INPUT RECORDS:
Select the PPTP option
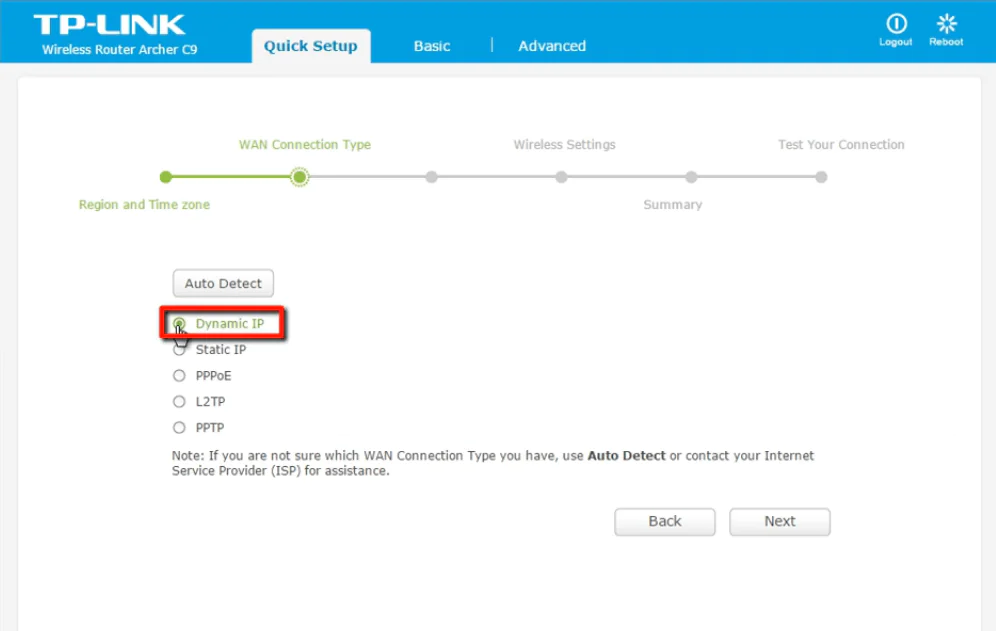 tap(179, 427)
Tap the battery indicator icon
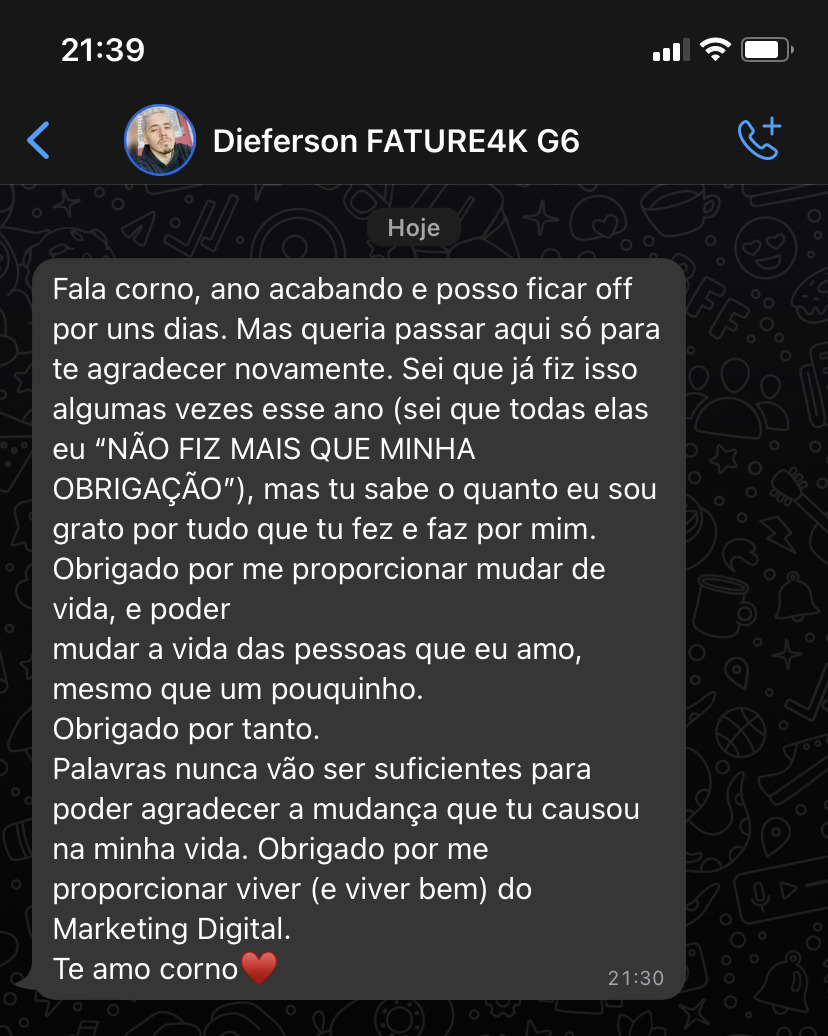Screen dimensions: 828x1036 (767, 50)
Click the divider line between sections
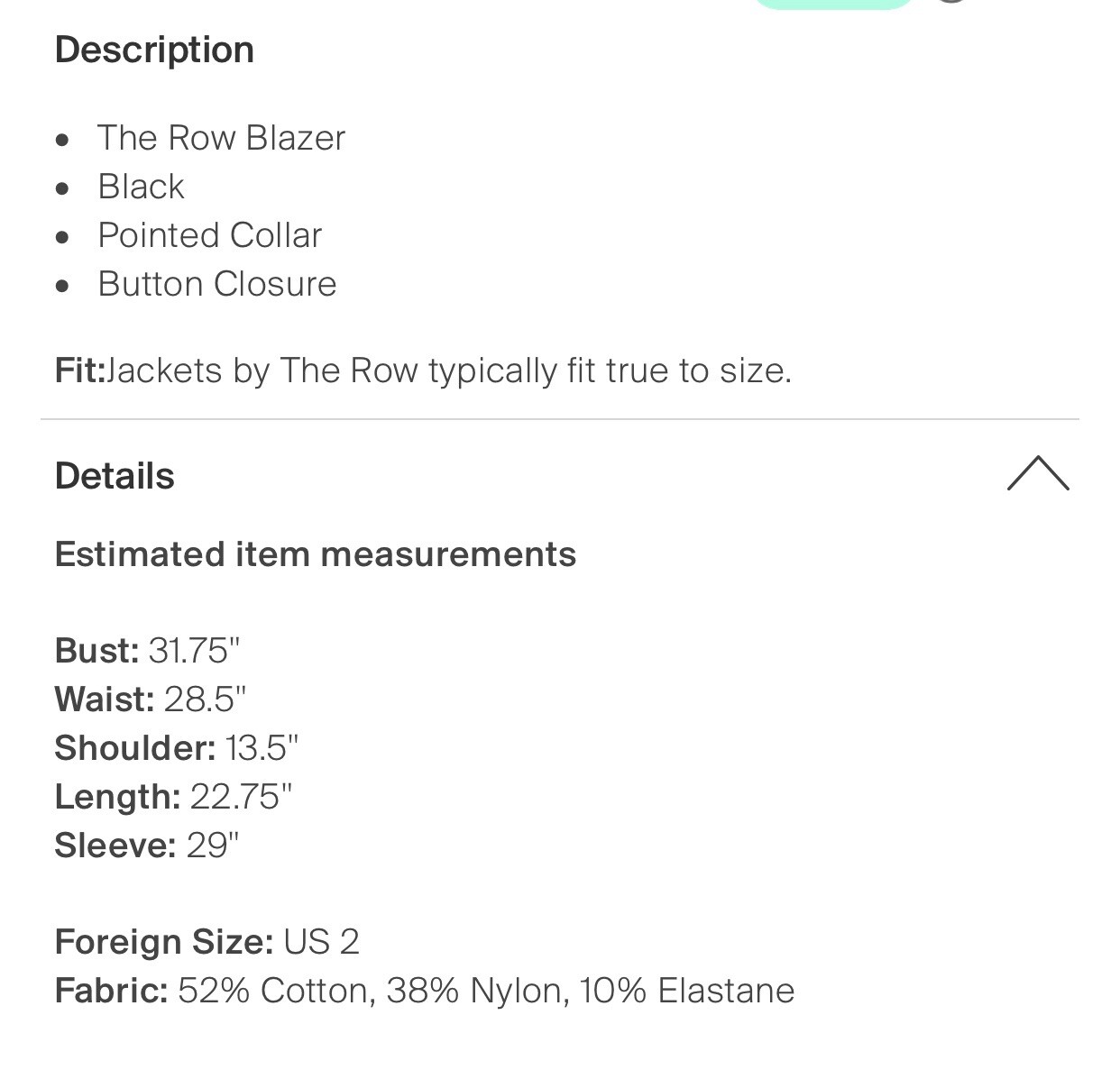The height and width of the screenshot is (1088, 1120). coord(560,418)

WORK ORDER:
Retype the records exactly, but skip the pictures.

TASK RESULT:
Select the PPTP option
 tap(179, 427)
Tap the battery indicator icon
Screen dimensions: 828x1036 (767, 50)
Click the divider line between sections
The height and width of the screenshot is (1088, 1120). coord(560,418)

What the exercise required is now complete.